August 4, 2015
The Whole World Was Watching
Posted on Jan 22, 2008
Stillman: The U.N. has reported on “grave child rights violations,” including the forced recruiting of children into the army. Apparently there’s pressure to accelerate army recruitment rates, and brokers are said to be paid $30 and a bag of rice for each child soldier recruited. The U.N. also found that some children who desert from the Burmese military are given prison terms of up to five years. What is the state of the military. ... Is the regime so desperate that it has to recruit kids?
Maung Maung: Yes, the regime is having serious problems recruiting. The military used to be a respected entity, but this is no longer true. Although the top generals are filthy rich, many of their soldiers face great economic hardships. They don’t even have basic footwear—many of them go around in sandals or barefoot. It’s just not impressive! When a soldier doesn’t have any shoes, it not only makes it hard to fight, but it also shakes his faith in his superiors.
We have a database of how many individuals are deserting the military, and it shows that more and more men at the senior levels of the military are defecting. This is due mostly to the hardships that their families face. It’s a sad fact, but many of the soldiers’ wives and daughters have become prostitutes to cope with the poverty. Reasons like this explain why the military is having a hard time recruiting.
And so what have they done? The regime is forcibly taking children, especially high school kids hanging out at the theater or wherever. The army truck pulls up and the kids are forced into the back of the truck and taken to the police station, where they are left to sleep overnight. The next morning, the sergeant shows up and tells them that they’ve committed a crime and that the only way to avoid jail is to join the military.
Square, Site wide
Stillman: How would you describe the role of the trade union movement in the Burmese opposition? You’re a union leader, as are many of the key people who play pivotal roles in charting the next steps for this struggle. How did labor people come to play such a vital role?
Maung Maung: Well, I wouldn’t say we’re necessarily prominent. But the real key is that the trade unionists are the only unit of activists inside Burma who have unique experience with international organizations. We know exactly how to link up with trade union movements around the world to get basic training materials, and also to get references on the techniques used by other countries in other struggles in history.
We also have people who are well trained in organizing skills, unlike most of the movement’s student activists. I can ask any union person to come and offer training to our activists for two weeks, and they’ll come—we get tremendous help from the ILO [International Labor Organization], the ITUC [International Trade Union Confederation,] the SEIU [Service Employees International Union] and other groups. The ILO even has an office in Rangoon, working on international monitoring issues and providing protection for us. This isn’t true with the students or political organizations, who have a big handicap on the international front. They often lack basic organizing skills.

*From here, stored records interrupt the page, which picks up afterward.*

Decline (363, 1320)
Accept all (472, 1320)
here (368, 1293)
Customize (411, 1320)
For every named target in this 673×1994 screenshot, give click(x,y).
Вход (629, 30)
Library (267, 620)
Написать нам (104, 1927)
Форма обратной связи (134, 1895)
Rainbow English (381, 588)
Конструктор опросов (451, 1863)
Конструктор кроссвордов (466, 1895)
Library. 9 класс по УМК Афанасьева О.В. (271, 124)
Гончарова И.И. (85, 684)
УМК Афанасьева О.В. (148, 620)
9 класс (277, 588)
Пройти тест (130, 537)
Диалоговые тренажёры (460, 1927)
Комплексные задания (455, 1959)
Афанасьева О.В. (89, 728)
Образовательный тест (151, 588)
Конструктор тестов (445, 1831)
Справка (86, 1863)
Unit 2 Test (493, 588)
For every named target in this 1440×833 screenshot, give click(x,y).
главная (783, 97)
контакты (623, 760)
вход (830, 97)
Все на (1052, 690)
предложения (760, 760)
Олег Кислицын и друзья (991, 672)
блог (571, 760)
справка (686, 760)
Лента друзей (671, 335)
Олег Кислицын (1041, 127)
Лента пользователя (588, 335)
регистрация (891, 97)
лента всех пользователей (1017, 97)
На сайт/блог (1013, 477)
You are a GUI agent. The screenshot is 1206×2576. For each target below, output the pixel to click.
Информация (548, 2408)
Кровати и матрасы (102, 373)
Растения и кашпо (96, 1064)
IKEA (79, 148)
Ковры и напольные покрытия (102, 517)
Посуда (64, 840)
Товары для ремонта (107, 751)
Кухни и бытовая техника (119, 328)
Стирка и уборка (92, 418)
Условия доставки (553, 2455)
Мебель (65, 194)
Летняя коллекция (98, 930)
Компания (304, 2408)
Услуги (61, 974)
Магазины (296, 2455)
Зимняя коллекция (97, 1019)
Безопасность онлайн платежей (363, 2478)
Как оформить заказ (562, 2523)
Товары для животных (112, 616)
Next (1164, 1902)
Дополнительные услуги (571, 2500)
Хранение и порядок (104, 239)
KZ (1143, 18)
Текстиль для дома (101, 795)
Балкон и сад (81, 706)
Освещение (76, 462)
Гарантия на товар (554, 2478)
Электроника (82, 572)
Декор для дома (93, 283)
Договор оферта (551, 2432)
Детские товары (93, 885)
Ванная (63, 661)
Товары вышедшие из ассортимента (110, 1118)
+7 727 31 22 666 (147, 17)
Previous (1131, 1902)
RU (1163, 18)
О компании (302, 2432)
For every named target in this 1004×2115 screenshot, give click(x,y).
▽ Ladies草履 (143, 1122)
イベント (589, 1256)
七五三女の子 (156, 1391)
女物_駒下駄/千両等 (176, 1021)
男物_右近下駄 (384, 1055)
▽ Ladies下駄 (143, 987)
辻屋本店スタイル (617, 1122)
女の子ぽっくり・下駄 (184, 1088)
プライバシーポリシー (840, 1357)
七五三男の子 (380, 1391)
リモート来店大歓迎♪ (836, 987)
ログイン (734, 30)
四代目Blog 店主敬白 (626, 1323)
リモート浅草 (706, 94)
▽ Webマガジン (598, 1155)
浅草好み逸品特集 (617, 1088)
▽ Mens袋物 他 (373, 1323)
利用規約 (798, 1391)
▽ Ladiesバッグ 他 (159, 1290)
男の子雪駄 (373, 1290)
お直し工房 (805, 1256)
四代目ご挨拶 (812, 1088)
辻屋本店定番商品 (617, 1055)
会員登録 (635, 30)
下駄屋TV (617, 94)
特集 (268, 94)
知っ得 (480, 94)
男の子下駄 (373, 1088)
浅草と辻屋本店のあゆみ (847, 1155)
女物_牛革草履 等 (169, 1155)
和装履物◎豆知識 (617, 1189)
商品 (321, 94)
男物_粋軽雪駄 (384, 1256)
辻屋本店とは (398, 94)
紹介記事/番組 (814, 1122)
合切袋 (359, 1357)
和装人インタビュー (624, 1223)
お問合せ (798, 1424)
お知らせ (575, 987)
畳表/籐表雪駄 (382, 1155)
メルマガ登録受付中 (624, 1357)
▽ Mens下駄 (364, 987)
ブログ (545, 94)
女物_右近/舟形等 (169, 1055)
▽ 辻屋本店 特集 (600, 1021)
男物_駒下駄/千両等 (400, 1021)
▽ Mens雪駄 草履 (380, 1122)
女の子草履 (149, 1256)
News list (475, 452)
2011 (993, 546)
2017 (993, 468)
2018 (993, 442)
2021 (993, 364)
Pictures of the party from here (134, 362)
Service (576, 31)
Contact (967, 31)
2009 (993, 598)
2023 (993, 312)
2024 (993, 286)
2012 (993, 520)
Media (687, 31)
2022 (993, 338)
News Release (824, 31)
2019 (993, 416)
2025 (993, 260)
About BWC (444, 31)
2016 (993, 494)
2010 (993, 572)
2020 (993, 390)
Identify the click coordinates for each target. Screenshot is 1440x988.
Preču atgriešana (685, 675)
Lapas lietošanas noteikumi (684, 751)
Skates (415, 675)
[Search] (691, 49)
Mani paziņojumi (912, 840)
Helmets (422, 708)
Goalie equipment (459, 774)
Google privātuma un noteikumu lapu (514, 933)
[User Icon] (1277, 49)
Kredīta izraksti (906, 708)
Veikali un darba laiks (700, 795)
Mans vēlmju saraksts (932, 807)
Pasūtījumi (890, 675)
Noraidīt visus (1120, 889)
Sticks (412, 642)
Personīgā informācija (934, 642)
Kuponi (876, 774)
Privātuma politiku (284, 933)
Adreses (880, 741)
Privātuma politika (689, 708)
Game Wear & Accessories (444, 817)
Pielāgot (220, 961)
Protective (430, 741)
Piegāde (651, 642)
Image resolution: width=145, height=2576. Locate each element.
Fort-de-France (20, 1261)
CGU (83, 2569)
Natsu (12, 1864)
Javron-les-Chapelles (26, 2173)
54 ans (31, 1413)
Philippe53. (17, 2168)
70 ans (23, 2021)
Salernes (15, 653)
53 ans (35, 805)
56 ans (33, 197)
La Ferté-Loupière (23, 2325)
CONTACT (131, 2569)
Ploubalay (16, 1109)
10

Stillman: You mention learning from other countries. When the street demonstrations were going on, Bishop Tutu of South Africa strongly backed the monks and other protesters, saying, “It is so like the rolling mass actions that eventually toppled apartheid.” Certainly there are many differences, but do you see parallels from the success of the anti-apartheid movement?
Maung Maung: Well, different countries, different struggles. I’d say that the overall similarity is that the international effort must be coordinated. We need a wide array of governments to support the United Nation’s initiatives in a coordinated way. The U.S. is doing it, and the UK is, too. France is starting to wake up, and Italy.
But we’re been having big problems with the Germans, who’ve been a pain in the neck. They want to have their own approach. We need unity. Most countries are slowly moving towards working together, with the U.N. at the helm. Even China is starting to think like that. Coordination, like in South Africa, is the most important thing.
Stillman: What do you think is the most constructive role that American advocates can play in the pro-democracy struggle? What forms of action or protest would be most helpful?
Maung Maung: There has been a huge amount of moral support from American politicians, but the U.S. government hasn’t fully delivered. Sure, Congress has done a lot, and there is even support from Laura Bush, but we have huge problems with logistics and implementation.
What it really comes down to is money: We need simple things like bicycles and satellite phones. People may laugh, but the movement really needs bicycles. In Burma, fuel is very expensive, so bicycles allow organizers to go around and speak with individuals in different areas.
We also need money for video cameras, digital cameras and cell phones—these things are transforming our movement. It’s by bringing the eyes of the world back to the brutality of the regime that we can win out.